1Le problème des camps de détention en Algérie a fait couler beaucoup d’encre, mais n’a jamais été réellement élucidé. En effet, s’il est amplement attesté de l’usage en Afrique du Nord, par l’Armée française, de pratiques psychologiques d’endoctrinement dans ces camps, il est cependant extrêmement difficile d’en connaître l’ampleur, les limites ou éventuels débordements et les résultats obtenus.
2Paradoxalement, l’historien dispose d’informations beaucoup plus précises sur l’organisation d’un système analogue – bien que moins élaboré – en Extrême-Orient par les services de guerre psychologique français [1]. Des expériences avaient en effet été menées, à partir de 1951, au sein de camps spécialisés dans « la désintoxication et la rééducation politique », les prisonniers viêt-minh étant « conduits par étapes au ralliement » sur une période de trois mois [2]. Ceux-ci, connus sous la désignation générique de « prisonniers et internés militaires » (PIM), étaient répartis en trois groupes selon leur niveau intellectuel et placés sous la responsabilité d’un « cadre propagandiste » puis soumis à une action psychologique « intense » : séances de discussions politiques et d’instructions générales, participation à diverses activités artistiques (orchestre, théâtre), littéraires (rédaction d’un journal du camp) et sportives. Cette action sembla alors obtenir des résultats très intéressants puisque près de 9 500 prisonniers rallièrent jusqu’au cessez-le-feu la cause nationaliste vietnamienne, à titre civil ou militaire [3].

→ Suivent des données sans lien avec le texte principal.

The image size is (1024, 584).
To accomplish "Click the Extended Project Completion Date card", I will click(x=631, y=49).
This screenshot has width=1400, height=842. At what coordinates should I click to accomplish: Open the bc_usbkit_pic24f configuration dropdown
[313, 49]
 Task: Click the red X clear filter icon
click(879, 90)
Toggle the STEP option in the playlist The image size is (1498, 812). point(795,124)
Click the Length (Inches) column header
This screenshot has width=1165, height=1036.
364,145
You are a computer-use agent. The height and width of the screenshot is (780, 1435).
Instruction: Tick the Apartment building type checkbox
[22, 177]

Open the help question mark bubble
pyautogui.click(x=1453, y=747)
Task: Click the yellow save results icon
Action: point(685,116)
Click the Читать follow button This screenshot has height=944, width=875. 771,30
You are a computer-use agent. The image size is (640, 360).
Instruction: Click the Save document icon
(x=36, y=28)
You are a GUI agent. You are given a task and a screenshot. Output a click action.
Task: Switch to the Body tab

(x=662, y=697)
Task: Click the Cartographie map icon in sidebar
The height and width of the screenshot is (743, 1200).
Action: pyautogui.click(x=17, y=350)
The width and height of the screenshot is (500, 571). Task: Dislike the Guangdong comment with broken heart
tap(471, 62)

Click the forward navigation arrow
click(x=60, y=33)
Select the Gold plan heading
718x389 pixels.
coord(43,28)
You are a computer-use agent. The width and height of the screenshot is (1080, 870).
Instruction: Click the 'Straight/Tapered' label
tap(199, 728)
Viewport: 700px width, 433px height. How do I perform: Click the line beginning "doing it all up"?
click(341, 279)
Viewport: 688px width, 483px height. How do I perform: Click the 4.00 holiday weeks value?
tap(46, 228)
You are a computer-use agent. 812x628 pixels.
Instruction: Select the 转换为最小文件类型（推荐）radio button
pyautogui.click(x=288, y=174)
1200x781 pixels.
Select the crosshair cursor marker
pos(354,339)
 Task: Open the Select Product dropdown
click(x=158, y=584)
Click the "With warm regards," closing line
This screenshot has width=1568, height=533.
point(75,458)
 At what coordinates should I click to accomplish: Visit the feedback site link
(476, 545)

3En dépit du nombre limité d’archives ouvertes en ce domaine, cette étude se propose d’ouvrir de nouvelles pistes de réflexion sur un aspect peu connu de l’emploi de l’arme psychologique en Algérie. Une fois encore, le lien étroit qui unit guerre d’Indochine et guerre d’Algérie mérite d’être souligné, nombre de pratiques encore à l’état embryonnaire héritées du théâtre d’Extrême-Orient connaissant une destinée singulière en Afrique du Nord.
L’organisation des camps en Algérie
4L’origine de l’affaire remonte au 7 juillet 1955 – soit un peu plus de trois mois après la promulgation de la loi d’urgence [4] –, date à laquelle un décret met pour la première fois en place, en Algérie, des « centres aménagés en vue d’assurer l’hébergement et la nourriture des personnes faisant l’objet des mesures prises en ce qui concerne la loi du 3 avril 1955 », lesquels sont placés sous l’autorité du préfet du département ou du commandant du territoire où ils se trouvent situés [5]. À partir d’avril 1957, les assignations à résidence s’effectuent soit par l’intermédiaire des services de police, soit par celui des centres de tri et de transit (CTT) placés sous l’autorité militaire et progressivement transformés en « centres de rééducation » à compter d’octobre 1957 [6]. Il convient par ailleurs de faire une assez nette distinction entre :
5— les individus recherchés par la justice, qui sont déférés au Parquet ;
6— les individus sur lesquels ne pèse aucun grief mais considérés comme suspects et transférés dans les centres d’hébergement (CH) ;
7— les combattants pris les armes à la main qui, à partir de juillet 1958, sont directement transférés dans les nouveaux centres militaires d’internés (CMI) où « ils subissent un stage de rééducation accélérée avant d’être le plus souvent incorporés dans l’armée française » [7].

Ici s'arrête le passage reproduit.